“MARIGHELLA” TOCA EM FERIDAS ABERTAS NA SOCIEDADE BRASILEIRA.

Por João Moris, de Berlim

O aguardado filme Marighella, de Wagner Moura, estreou ontem ( 14/02) na Berlinale, em sessão exclusiva para a imprensa. É um thriller político tenso e intenso, que adquire uma dimensão maior por ser inspirado em fatos verídicos e trágicos da história recente do Brasil e que lamentavelmente ameaçam voltar.

O filme se baseia no livro “Marighella – o homem que incendiou o mundo”, lançado em 2012 pelo jornalista Mário Magalhães, e conta uma parte da trajetória do político comunista, guerrilheiro e escritor brasileiro, Carlos Marighella (1911-1969). Marighella foi o fundador da Ação Libertadora Nacional (ALN), o primeiro grupo armado que combateu a ditadura no Brasil na década de 60. O filme é quase todo centrado nas ações da ALN a partir de 1968 e na perseguição implacável dos militares aos guerrilheiros, culminando no assassinato de Marighella em São Paulo no final de 1969, época em que era considerado o “inimigo número um do Brasil”.

Wagner Moura parece ter encontrado um ponto de equilíbrio entre ação e drama. Talvez buscando conquistar um público mais amplo, o filme é contado de forma didática e direta com pequenas elipses de tempo. Marighella tem uma tensão contínua que envolve o espectador, sem descuidar dos aspectos históricos da trama. O grande trunfo do filme para mim é o diretor não ter endeusado a figura de Marighella, o que seria uma tentação fácil dada a importância do personagem para a esquerda brasileira, ainda mais neste momento de polarização do país. Carlos Marighella é retratado como um líder ponderado, preocupado com o bem estar de sua família, dos seus companheiros e da sociedade, mas ao mesmo tempo ambíguo em relação à sua influência sobre as ações armadas dos membros da ANL, em média 30 anos mais jovens do que ele.

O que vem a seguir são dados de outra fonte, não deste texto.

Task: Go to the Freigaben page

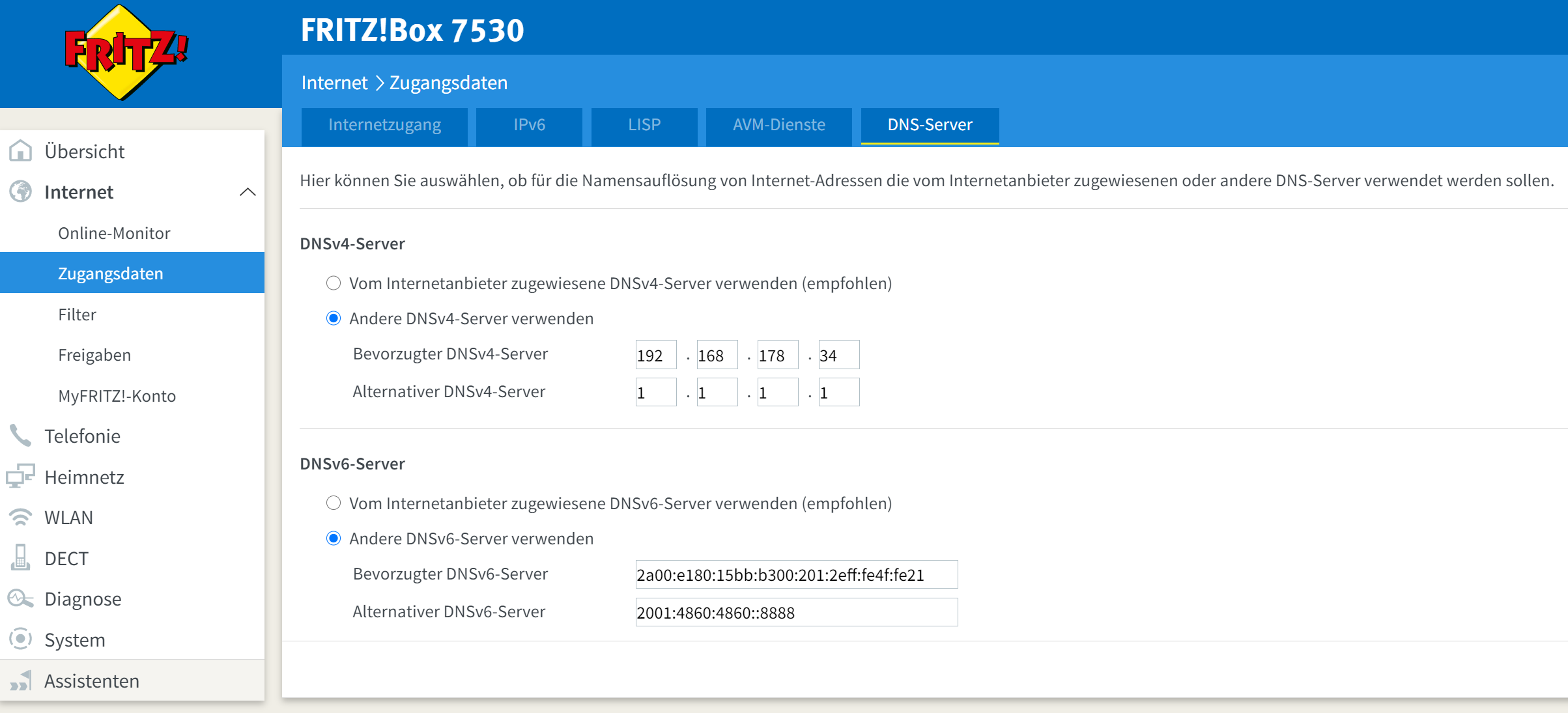Action: (x=94, y=355)
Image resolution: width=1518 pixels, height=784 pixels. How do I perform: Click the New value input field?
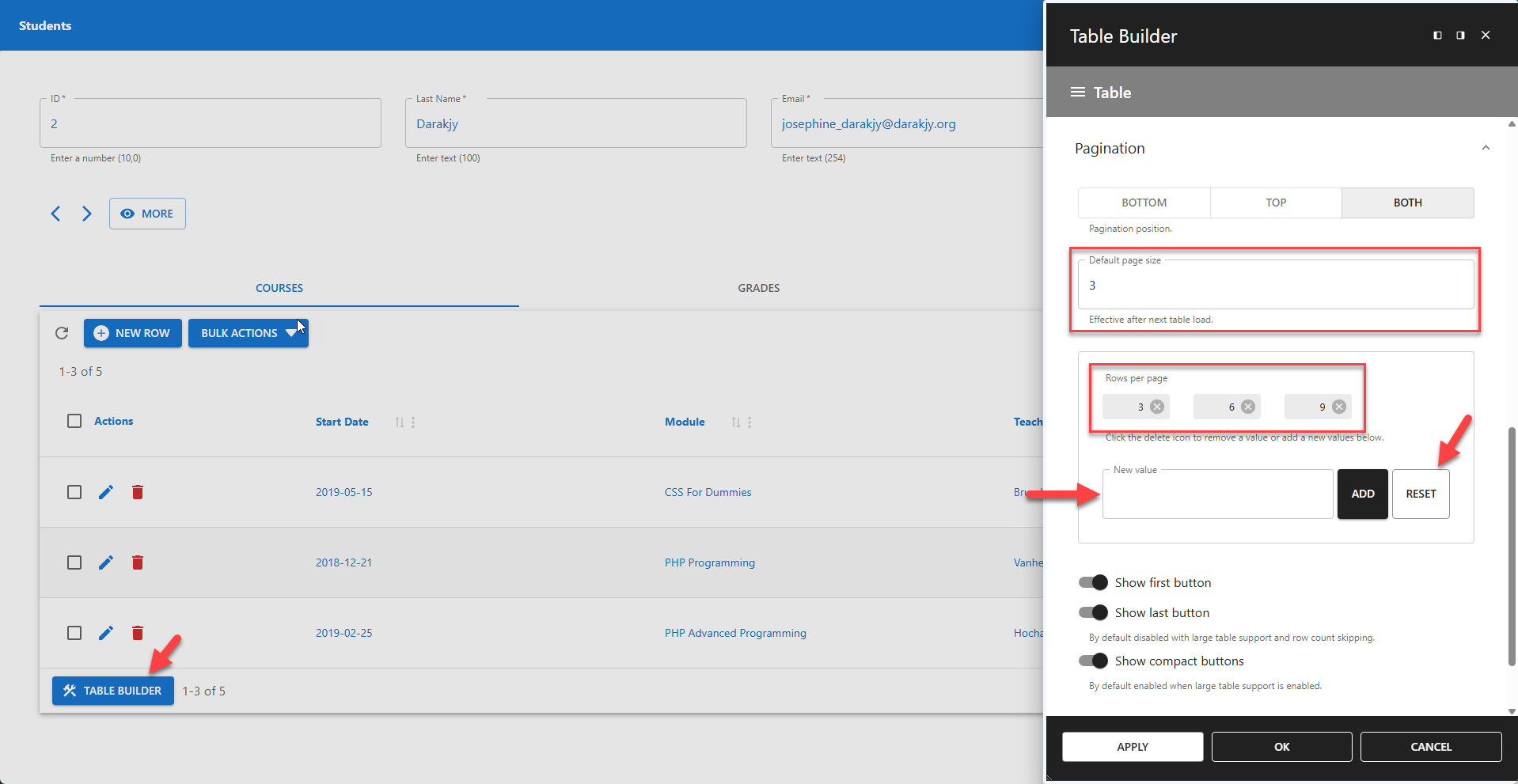[x=1216, y=494]
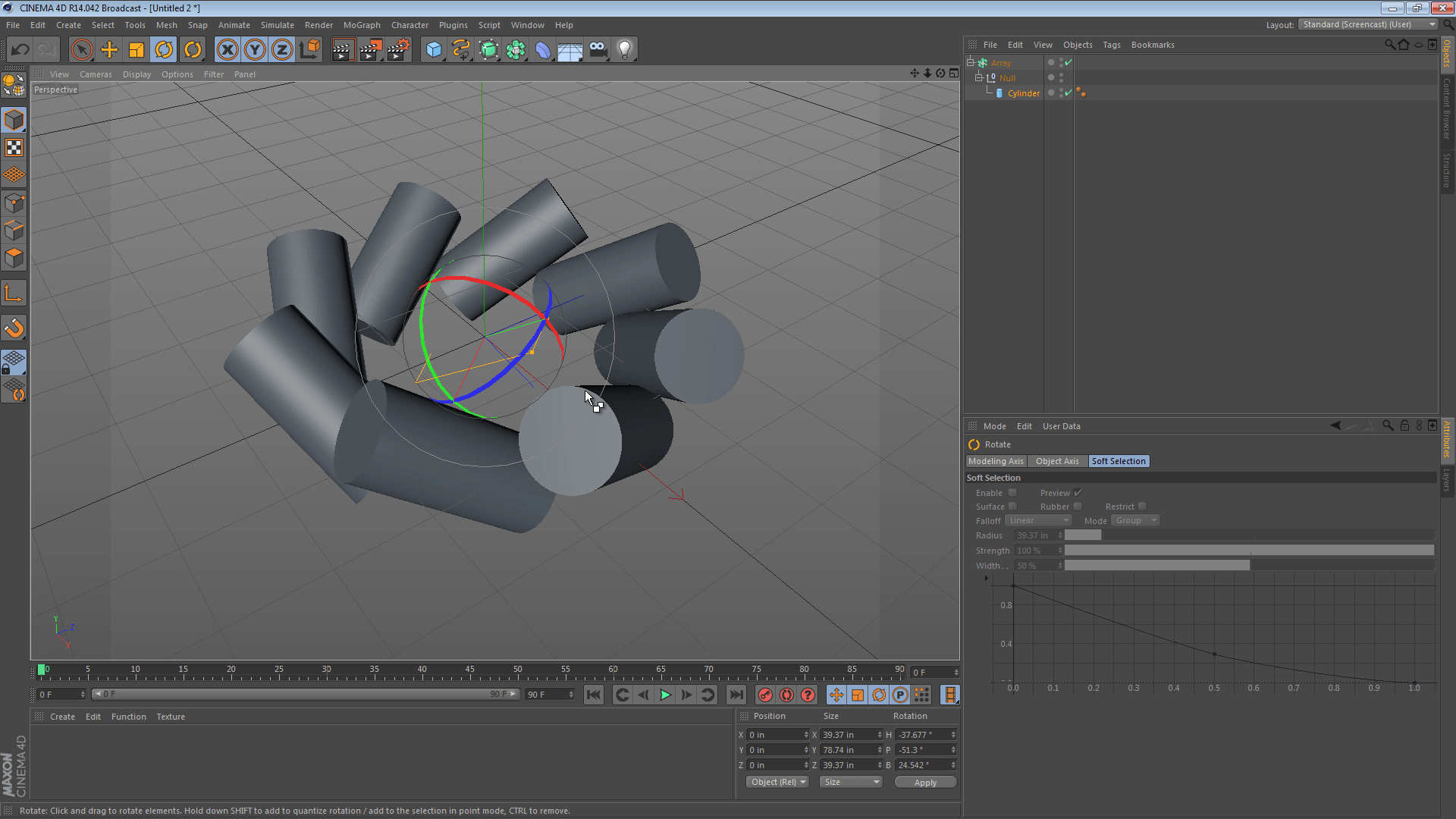Enable the soft selection Enable checkbox
1456x819 pixels.
(1012, 492)
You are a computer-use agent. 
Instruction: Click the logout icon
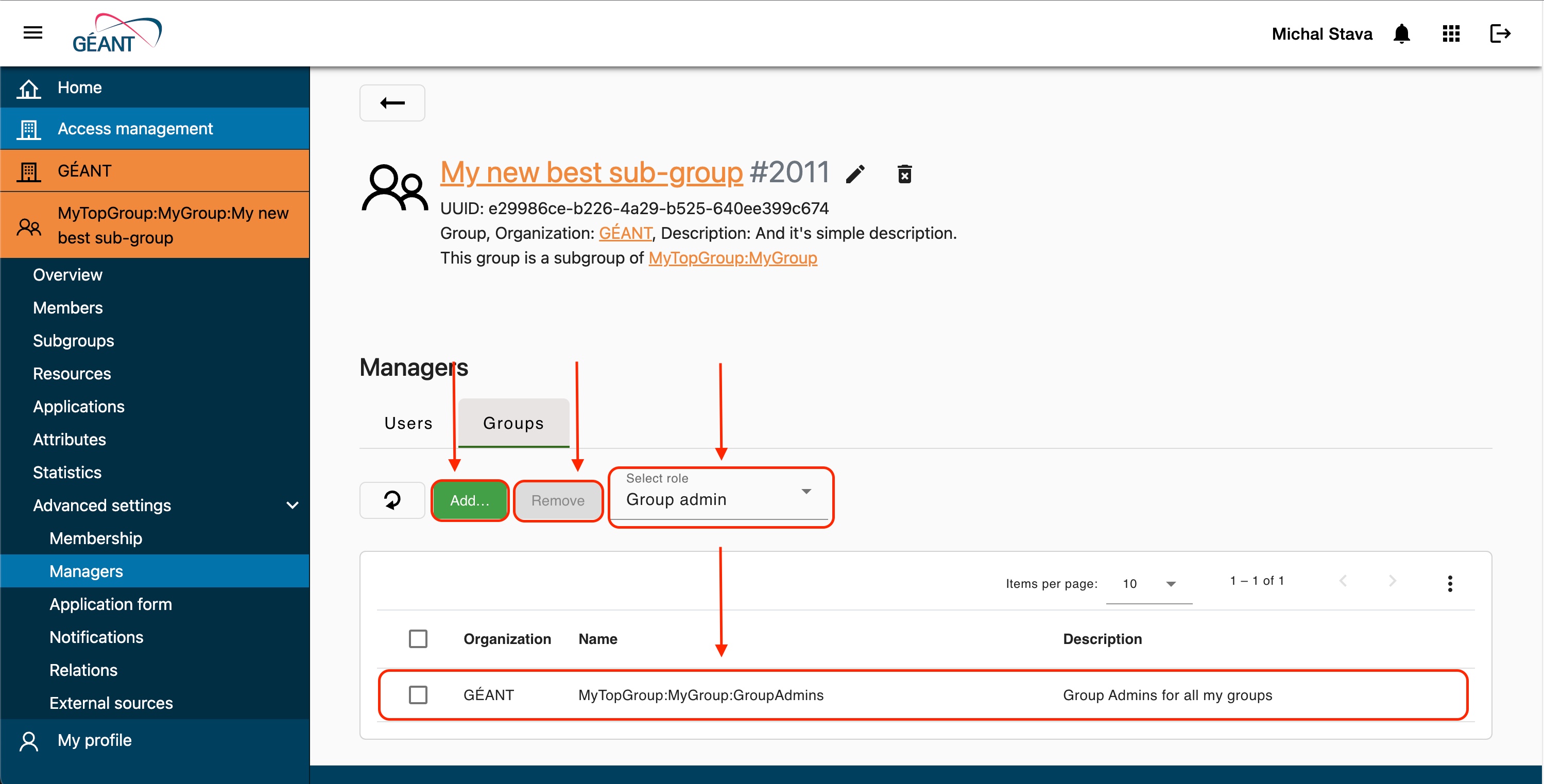pyautogui.click(x=1500, y=33)
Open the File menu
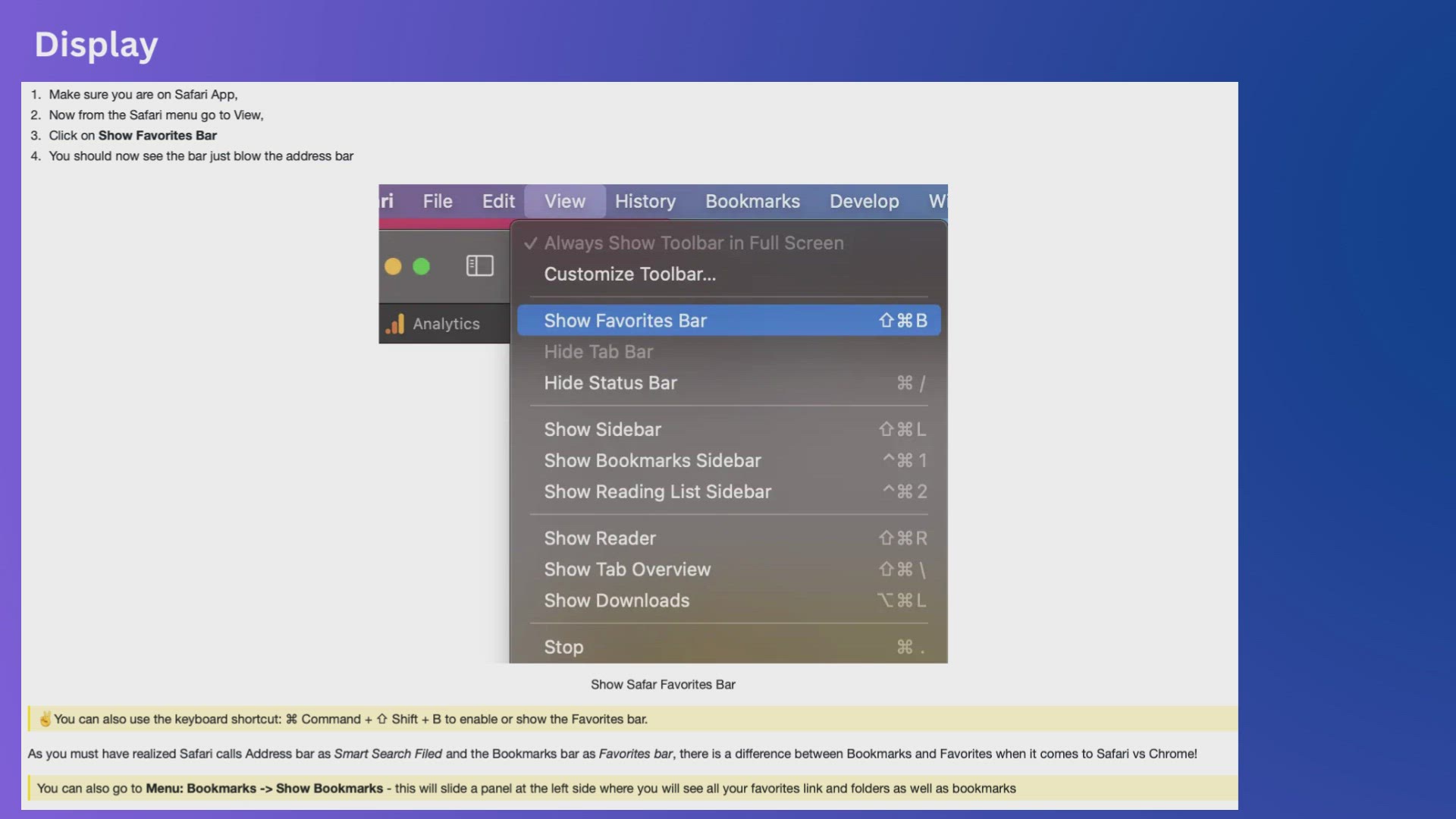Image resolution: width=1456 pixels, height=819 pixels. tap(438, 201)
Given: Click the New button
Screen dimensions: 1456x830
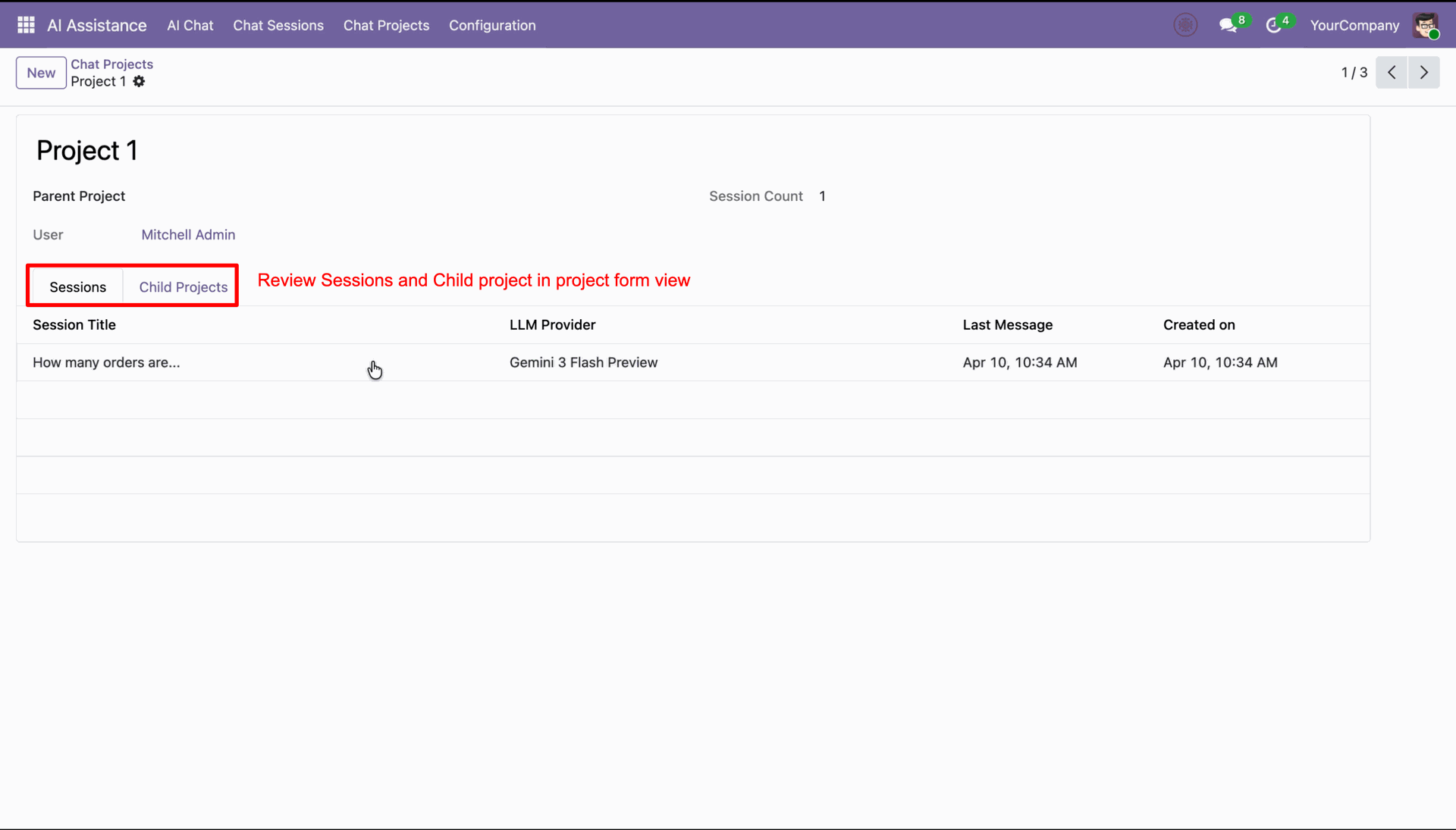Looking at the screenshot, I should (41, 74).
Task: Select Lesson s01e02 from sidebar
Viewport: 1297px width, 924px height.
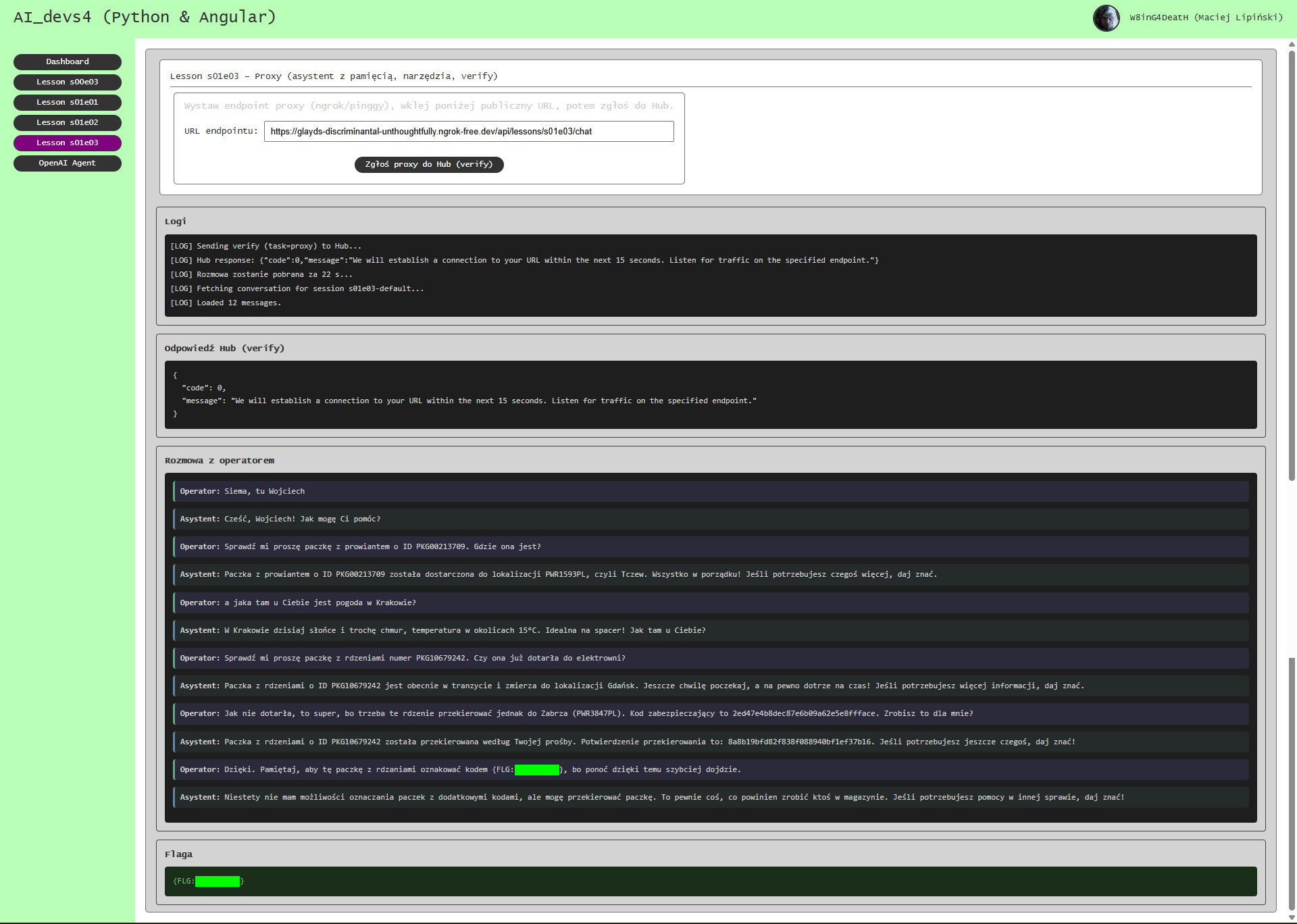Action: [68, 122]
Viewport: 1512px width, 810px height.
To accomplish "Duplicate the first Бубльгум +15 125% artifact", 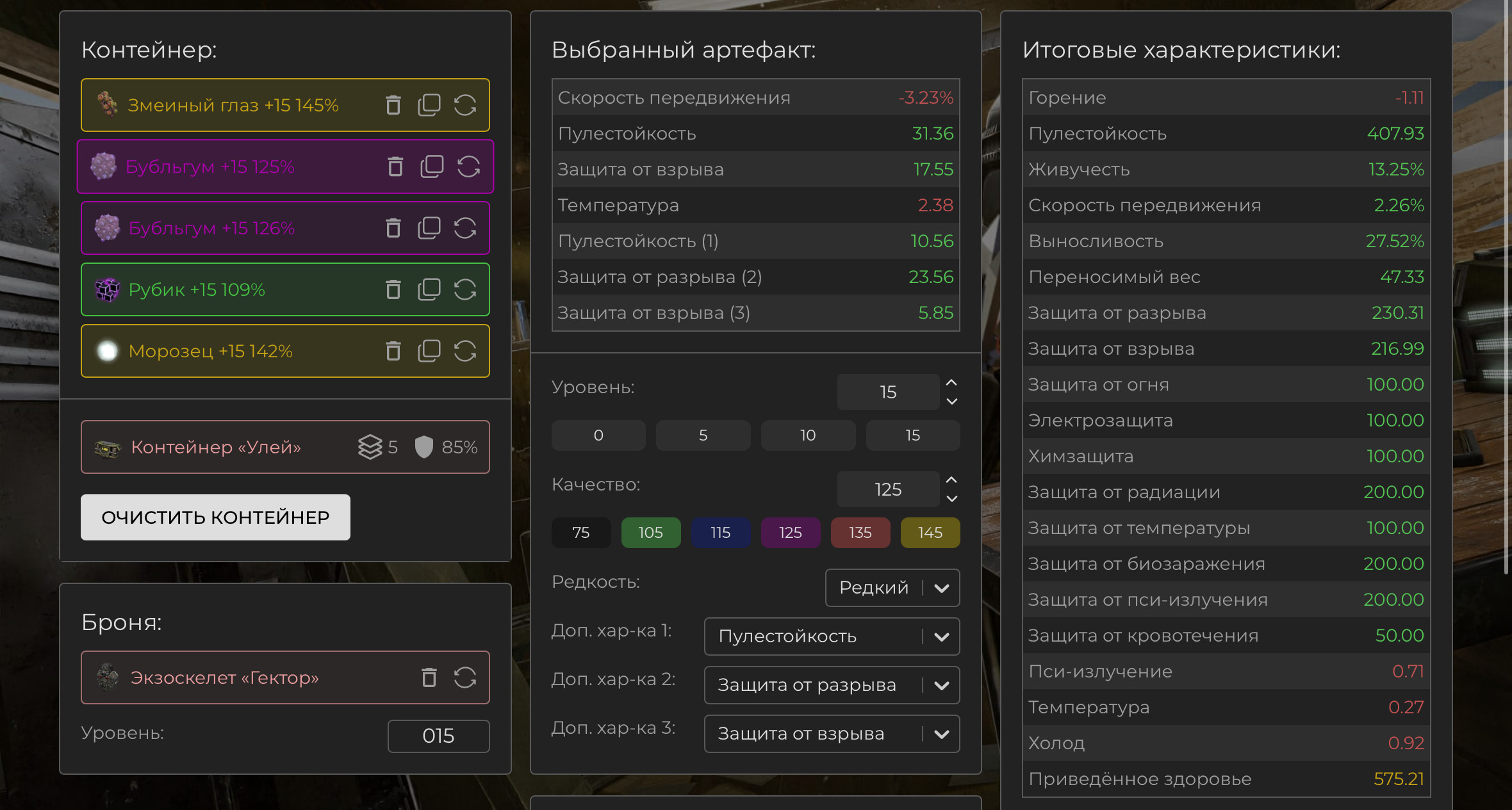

Wagner Moura habilmente toca em feridas abertas na sociedade brasileira para polemizar. A começar, pela escolha de um ator negro para viver o personagem principal caçado pela polícia (Seu Jorge, em atuação inspiradíssima). Marighella era neto de escravos, mas não tinha a pele negra. O diretor também mostra que grande parte da classe média parecia apoiar o golpe, além de mostrar o envolvimento descarado do governo dos Estados Unidos com a repressão militar no Brasil.

Porém, uma das figuras mais polêmicas do filme é, sem dúvida, o delegado Lúcio (Bruno Gagliasso, brilhante), inspirado no violento policial Sérgio Fleury, que já foi retratado em outros filmes sobre a ditadura brasileira, como Pra Frente Brasil (1982), Lamarca (1994) e Batismo de Sangue (2007). Em Marighella, ele é a única autoridade presente no filme, negociando com os militares americanos, aterrorizando jornalistas, perseguindo, torturando e matando os guerrilheiros. Wagner Moura não se deteve em pintar o delegado com tintas maniqueístas, mostrando o abuso grosseiro de poder e os monstros que um regime militar descontrolado pode produzir. Dito isto, o filme tem uma única cena de tortura, muito contundente, mas deixa claro o emprego desmedido da força contra os membros da ALN ao serem dizimados.

O filme de Wagner Moura é recheado de provocações que irão dar o que falar, ainda mais no momento atual do país, em que as autoridades insistem em chamar de “movimento” uma ditadura militar que durou 21 anos. Marighella tem potencial para ser visto por audiências brasileiras distintas e suscitar discussões mais do que necessárias. Ainda sem previsão de lançamento no Brasil, o filme passa hoje, 15/02, em duas sessões de gala no gigantesco auditório do Berlinale Palast, seguido de uma coletiva de imprensa com o diretor e o elenco, e amanhã será exibido em três sessões. Vejamos como reagirá a imprensa internacional.